August 14, 2024—IceCure Medical Ltd., developer of minimally invasive cryoablation technology to destroy tumors, announced the publication of findings from an independent, single-center study on cryoablation for the treatment of early breast cancer in nonsurgical patients.

The study was led by Lucia L. Graña-López, PhD, and conducted by investigators in the radiology, oncology, and surgery departments at Hospital Lucus Augusti in Lugo, Spain. Dr. Graña-López et al published the findings online in British Journal of Radiology.

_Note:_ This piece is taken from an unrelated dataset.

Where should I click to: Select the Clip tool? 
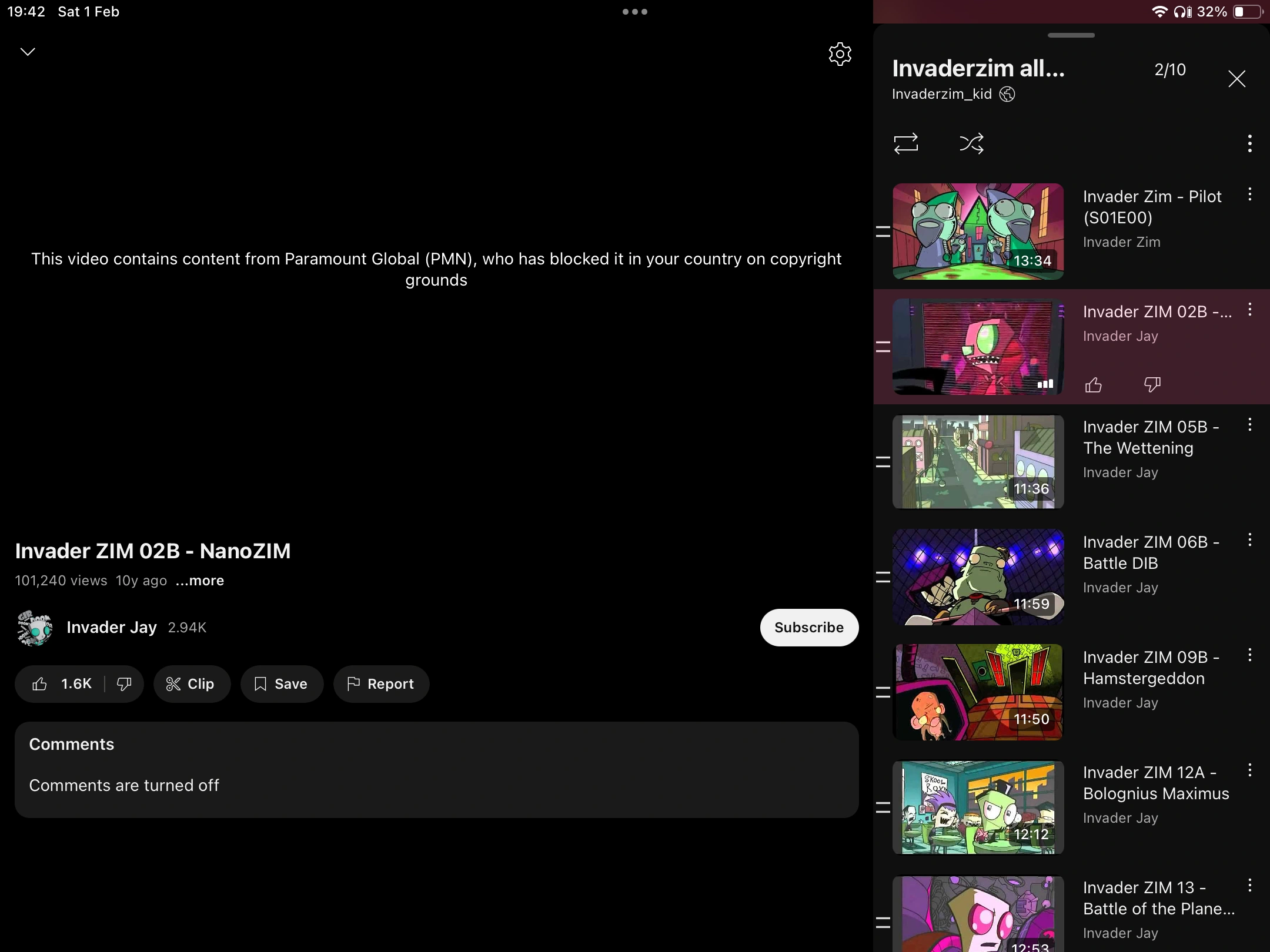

According to the company, the study aimed to evaluate the acceptance of percutaneous cryoablation treatment by patients with early stage breast cancer who choose not to have surgery. Of the 45 patients offered cryoablation with IceCure’s ProSense system, 43 patients (95.6%) accepted. Of these, 36 patients, representing 39 malignant tumors (median size, 24 mm), proceeded to undergo cryoablation.

The median age of patients treated with cryoablation was 87 years, with a range of 60 to 96 years. After a median follow-up of 16 months, the complete ablation rate in luminal breast cancer with tumors ≤ 25 mm was 100%. No major complications were seen, stated IceCure.

As summarized in the company’s press release, the study investigators concluded the following:

• Most nonsurgical patients with early stage breast cancer accepted cryoablation when the treatment was offered.
• Cryoablation is safe, effective, and well tolerated as an outpatient procedure.
• Outcomes suggest cryoablation could be an alternative to surgery for the management of breast cancer in this group of patients—noting the financial, physical, and cosmetic benefits of the treatment.

IceCure Medical’s flagship ProSense system is marketed and sold worldwide—including in the United States, Europe, and China—for the indications cleared and approved to date.